Peter Misselbrook's Blog
Jul 5 2011 - E100.2a – Genesis 3:1-7, The anatomy of sin

The man and the woman had been given a paradise garden to live in and to enjoy. There were countless varieties of fruits to eat and sights to see. There was just one thing that was forbidden them; they were not to eat of the Tree of the Knowledge of Good and Evil.

They had also been given dominion over every living thing. Yet the Tempter appeared to them in the form of a serpent, one of the creatures over whom they were to exercise godly rule. But now everything is turned upside down; the serpent exerts his dominion over the woman and the woman leads the man in disobedience to God.

The Tempter suggests that God has been unreasonable and ungenerous. Why should this particular fruit be forbidden them? See how good it appears. Why don't you just pick it and feel it and smell it. Why not take a bite, surely a little taste would do no harm. Indeed, it will do you good; you will know what it is like and you will demonstrate that you are capable of making your own decisions. Go on, give it a try. And while you're at it, give some to your husband; you don't want to take this step on your own.

So effective is this toxic seed of discontent that it is sown again and again by the Tempter. It is vital that we are not ignorant of his tactics. He comes often to us with the suggestion that God has treated us badly: he has deprived us of the things that should have been ours; he has forbidden things that would bring us pleasure. We need to cut the apron strings of dependency and grow up. It's about time we set our own course in life. Reach out and grab the things you want and to hell with the consequences.

We need to recognise the voice of the Tempter and refuse his deadly lies.
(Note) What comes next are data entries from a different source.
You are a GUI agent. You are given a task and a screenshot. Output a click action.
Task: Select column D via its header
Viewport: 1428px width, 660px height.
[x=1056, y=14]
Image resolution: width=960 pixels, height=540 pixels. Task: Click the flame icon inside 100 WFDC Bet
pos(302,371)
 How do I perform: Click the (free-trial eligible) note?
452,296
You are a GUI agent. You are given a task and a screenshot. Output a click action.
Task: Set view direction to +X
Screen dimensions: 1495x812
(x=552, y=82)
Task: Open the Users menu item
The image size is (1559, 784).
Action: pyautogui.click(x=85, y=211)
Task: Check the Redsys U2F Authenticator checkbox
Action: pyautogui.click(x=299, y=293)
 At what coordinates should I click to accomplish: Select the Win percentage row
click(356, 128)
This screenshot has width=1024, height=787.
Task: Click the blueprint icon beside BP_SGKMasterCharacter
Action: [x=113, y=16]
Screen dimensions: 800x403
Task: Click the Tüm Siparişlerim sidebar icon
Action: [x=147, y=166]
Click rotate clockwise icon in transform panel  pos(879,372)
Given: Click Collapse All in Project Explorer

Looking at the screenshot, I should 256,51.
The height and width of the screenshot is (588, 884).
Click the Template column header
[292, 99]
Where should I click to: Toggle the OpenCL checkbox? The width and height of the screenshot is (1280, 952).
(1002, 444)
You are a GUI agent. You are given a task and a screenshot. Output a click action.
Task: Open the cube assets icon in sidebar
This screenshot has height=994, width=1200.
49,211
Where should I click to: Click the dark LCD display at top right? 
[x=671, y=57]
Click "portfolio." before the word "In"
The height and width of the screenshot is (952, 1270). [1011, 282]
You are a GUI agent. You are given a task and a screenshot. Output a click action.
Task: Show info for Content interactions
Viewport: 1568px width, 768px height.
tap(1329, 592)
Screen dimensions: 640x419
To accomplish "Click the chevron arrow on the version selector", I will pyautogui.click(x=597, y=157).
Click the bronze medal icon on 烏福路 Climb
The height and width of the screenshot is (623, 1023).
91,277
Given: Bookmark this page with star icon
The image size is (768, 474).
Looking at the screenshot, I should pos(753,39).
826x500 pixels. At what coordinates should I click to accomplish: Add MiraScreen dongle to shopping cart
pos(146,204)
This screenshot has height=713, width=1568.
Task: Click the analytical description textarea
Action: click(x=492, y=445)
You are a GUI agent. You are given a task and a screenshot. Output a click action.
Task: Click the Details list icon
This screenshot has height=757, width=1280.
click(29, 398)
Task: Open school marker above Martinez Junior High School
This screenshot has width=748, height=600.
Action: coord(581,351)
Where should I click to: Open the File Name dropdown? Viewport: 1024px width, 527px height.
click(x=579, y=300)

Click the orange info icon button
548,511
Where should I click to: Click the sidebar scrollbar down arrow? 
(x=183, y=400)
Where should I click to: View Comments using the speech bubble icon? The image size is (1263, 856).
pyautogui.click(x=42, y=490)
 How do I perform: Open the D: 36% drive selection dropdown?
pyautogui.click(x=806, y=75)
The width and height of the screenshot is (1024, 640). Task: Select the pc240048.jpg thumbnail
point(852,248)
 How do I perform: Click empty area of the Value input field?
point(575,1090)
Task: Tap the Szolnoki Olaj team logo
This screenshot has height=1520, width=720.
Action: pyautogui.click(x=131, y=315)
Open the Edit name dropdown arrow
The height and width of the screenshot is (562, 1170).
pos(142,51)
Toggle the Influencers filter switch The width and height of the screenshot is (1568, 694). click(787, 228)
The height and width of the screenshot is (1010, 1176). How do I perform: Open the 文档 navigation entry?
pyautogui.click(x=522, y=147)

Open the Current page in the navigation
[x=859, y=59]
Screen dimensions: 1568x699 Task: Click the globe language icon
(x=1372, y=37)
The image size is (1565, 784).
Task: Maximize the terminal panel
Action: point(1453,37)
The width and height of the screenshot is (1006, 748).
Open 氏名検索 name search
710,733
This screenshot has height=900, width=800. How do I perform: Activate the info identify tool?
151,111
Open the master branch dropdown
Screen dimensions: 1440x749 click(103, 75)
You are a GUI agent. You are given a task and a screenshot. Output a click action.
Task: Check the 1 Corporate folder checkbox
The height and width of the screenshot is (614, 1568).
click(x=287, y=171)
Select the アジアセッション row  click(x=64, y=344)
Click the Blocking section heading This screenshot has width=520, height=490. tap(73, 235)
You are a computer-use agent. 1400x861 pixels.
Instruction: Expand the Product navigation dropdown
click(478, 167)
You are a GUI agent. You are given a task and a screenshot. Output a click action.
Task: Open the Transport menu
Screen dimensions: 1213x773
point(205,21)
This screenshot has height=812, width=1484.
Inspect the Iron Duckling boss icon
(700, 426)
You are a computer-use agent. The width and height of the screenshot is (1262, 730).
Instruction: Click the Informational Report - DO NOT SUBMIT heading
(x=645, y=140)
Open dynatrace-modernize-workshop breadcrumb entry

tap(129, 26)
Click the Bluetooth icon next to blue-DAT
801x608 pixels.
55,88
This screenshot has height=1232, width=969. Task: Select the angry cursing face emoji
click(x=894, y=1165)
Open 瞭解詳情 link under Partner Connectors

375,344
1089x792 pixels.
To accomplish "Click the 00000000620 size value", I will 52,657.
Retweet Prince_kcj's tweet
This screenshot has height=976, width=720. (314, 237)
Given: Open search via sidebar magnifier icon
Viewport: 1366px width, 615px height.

Loving Father, help me to see clearly the wealth of good things that you in love have lavished upon me. Help me to recognise the source of resentful and angry feelings and refuse to entertain them but send them and the Tempter packing. You gave your Son for us; will you not with him freely give us all things? May I always trust you and never doubt your unfailing goodness. Teach me the happy secret of contentment.